By Lance McFarlin –
Tarleton State University has received a red light rating from a national individual rights organization for its policies on tolerance, respect and civility.
The university, however, has a lot of company. A spokesman for FIRE says that 85% of all Texas universities rated have similar ratings.
“Tarleton is violating the free speech rights of every student every day due to its unconstitutional policies.” said Adam Kissel, FIRE’s Vice President. Kissel visited the Tarleton campus in 2011 to speak as part of the Speaker Symposium lecture series.
FIRE is an organization based in Philadelphia, Pa that “defends and promotes the individual rights of students and faculty members at U.S. colleges and universities.” says Kissel. “These include the freedoms of speech, association, religion, press and conscience, plus due process.”
A university spokesperson said that Tarleton students have “countless opportunities” to express themselves. “Tarleton welcomes open disclosure throughout campus.” says Janice Horak, the Assistant Vice President of Marketing and Communications at Tarleton. “There are countless opportunities for students to express their views to the wider community.”
Every year, FIRE evaluates the speech restrictions in place at about 400 colleges and universities, examining policies for the constitutionality. FIRE’s grading system is based on “green”, “yellow” and “red” light policies. ” If a school has any red light policies, it gets a red light. If a policy has only yellow light and green light policies, it gets a yellow light. If a policy has only green light policies, it gets a green light. ” said Kissel.

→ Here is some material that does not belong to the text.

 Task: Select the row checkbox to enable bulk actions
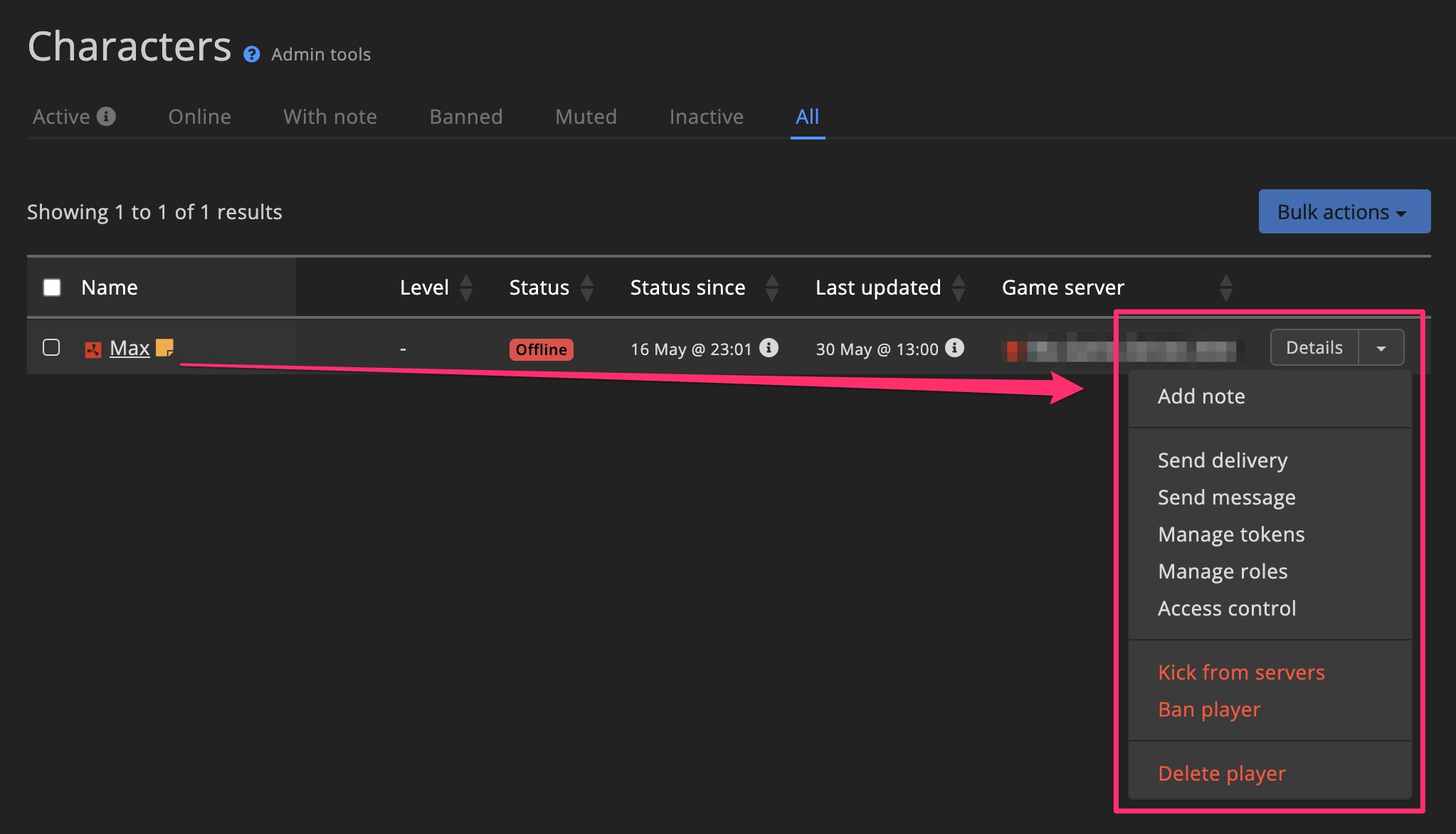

After explaining that “Tarleton has FIRE’s worst, red light rating,” Kissel said that “most rated universities in Texas also have red light ratings, and TSU only has one “red light” policy. So, it probably is not as bad as the average in Texas.”
Aside from Tarleton’s one red light rating, the university also received five yellow ratings and one green. In Texas, Tarleton, along with eight other universities received one red light for a policy. Four schools received two red light ratings and two schools, Tarrant County College’s South Campus and University of Texas at Austin, received three. Only one school in Texas, Texas State University at San Marcos, received no red light ratings on their policies.
“Texas is one of the worst states in FIRE’s annual report” Kissel said. “In Texas, 85 percent of the rated schools have red lights. That is one of the worst percentages in the country.”
“Tarleton should revise its one red light policy” he said. “This is a severe and substantial violation of students’ actual rights, which include freedom of expression.”
The policy in question in the student handbook says “members of the university community pledge to act with integrity in academic pursuits and in interactions with others; to treat other community members with civility, both on and off campus; and to respect the diversity of ideas, cultures, lifestyles, and opinions of community members.”
Kissell said many university policies require all campus discourse to be “civil” or “respectful.”
“While this may seem uncontroversial and well-intentioned, it is inappropriate for a university that claims to value free speech to require all expression to be ‘civil’,” he said. “One of the best explanations of why such a requirement violates the First Amendment comes from a court case in which a federal judge struck down a civility policy at San Francisco State University.